- [RECORDS PROVIDED]:
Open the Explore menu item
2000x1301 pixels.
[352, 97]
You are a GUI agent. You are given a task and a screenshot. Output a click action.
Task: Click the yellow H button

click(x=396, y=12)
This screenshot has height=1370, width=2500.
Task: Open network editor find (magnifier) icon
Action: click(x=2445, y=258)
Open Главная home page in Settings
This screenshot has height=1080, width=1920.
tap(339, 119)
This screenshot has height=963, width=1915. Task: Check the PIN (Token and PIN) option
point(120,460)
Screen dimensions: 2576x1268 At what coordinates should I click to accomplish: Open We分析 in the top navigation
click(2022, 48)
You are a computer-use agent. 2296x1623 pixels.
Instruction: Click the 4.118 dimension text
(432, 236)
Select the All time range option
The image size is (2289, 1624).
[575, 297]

- [ABOUT THIS TASK]: Only a word-for-word repetition of the lines from the one containing "You are a computer-use" to the final line of the data above counts as the answer.

- [ANSWER AREA]:
You are a computer-use agent. 2296x1623 pixels.
Instruction: Click the 4.118 dimension text
(432, 236)
Select the All time range option
The image size is (2289, 1624).
[575, 297]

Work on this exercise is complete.